Problem description: With any pictures left out, restate word for word the lines in the listing below from the one holding "At what coordinates" through the last.

····················

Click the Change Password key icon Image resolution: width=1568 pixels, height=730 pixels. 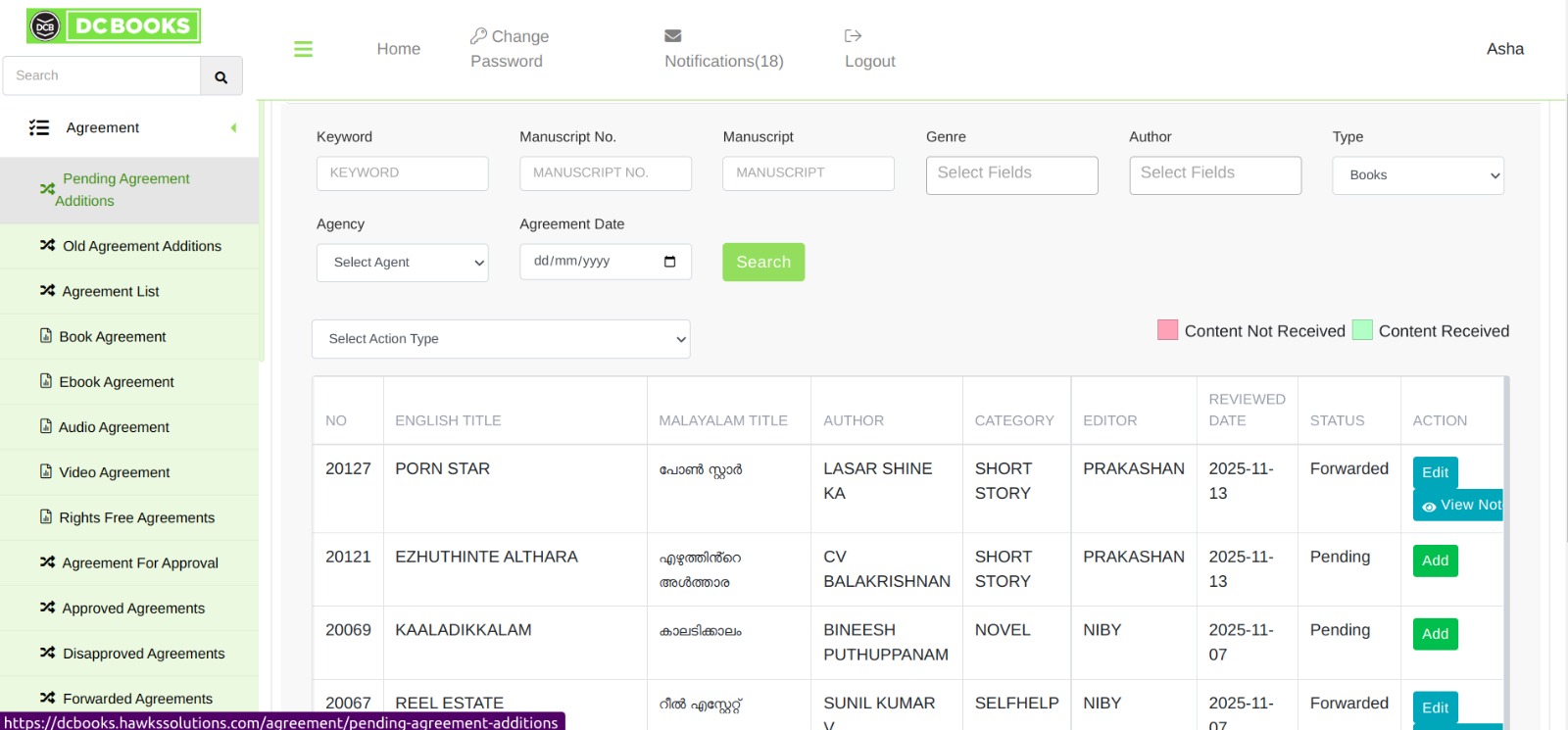coord(478,36)
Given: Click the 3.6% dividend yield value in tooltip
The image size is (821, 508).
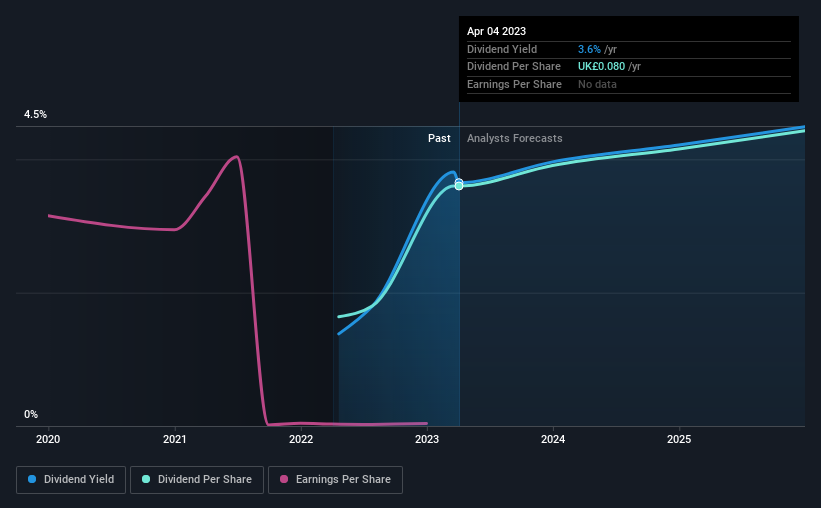Looking at the screenshot, I should [589, 49].
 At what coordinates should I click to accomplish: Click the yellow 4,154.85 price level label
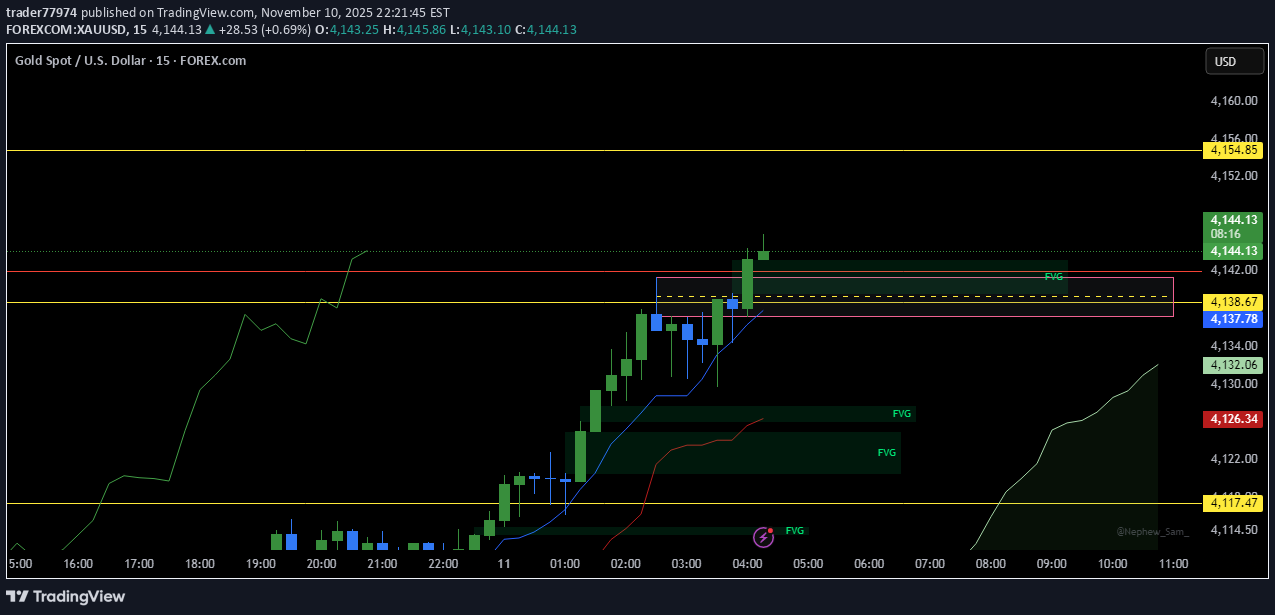pyautogui.click(x=1232, y=149)
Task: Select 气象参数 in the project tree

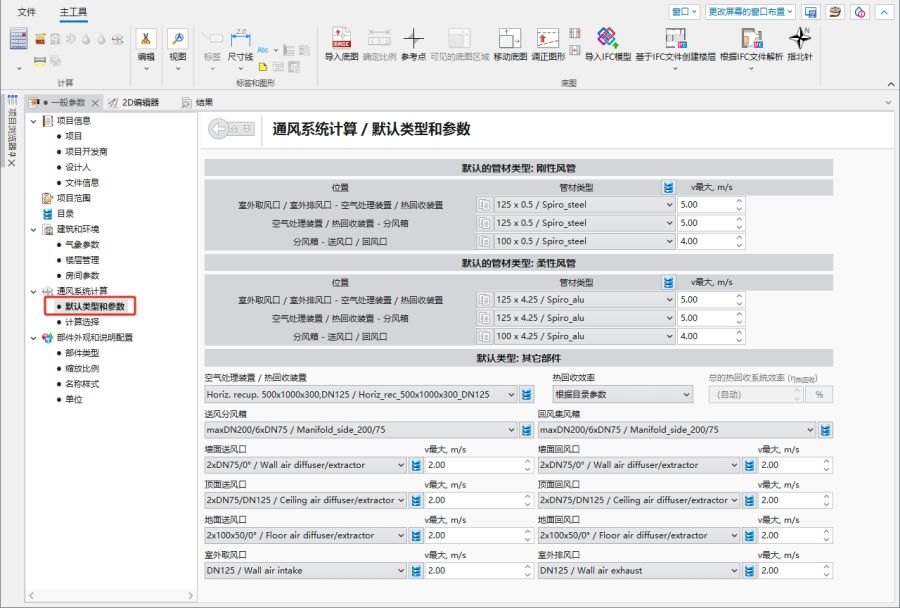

····················

Solution:
 At what coordinates should I click to accomplish: Click the yellow 4,154.85 price level label
pyautogui.click(x=1232, y=149)
Task: Select 气象参数 in the project tree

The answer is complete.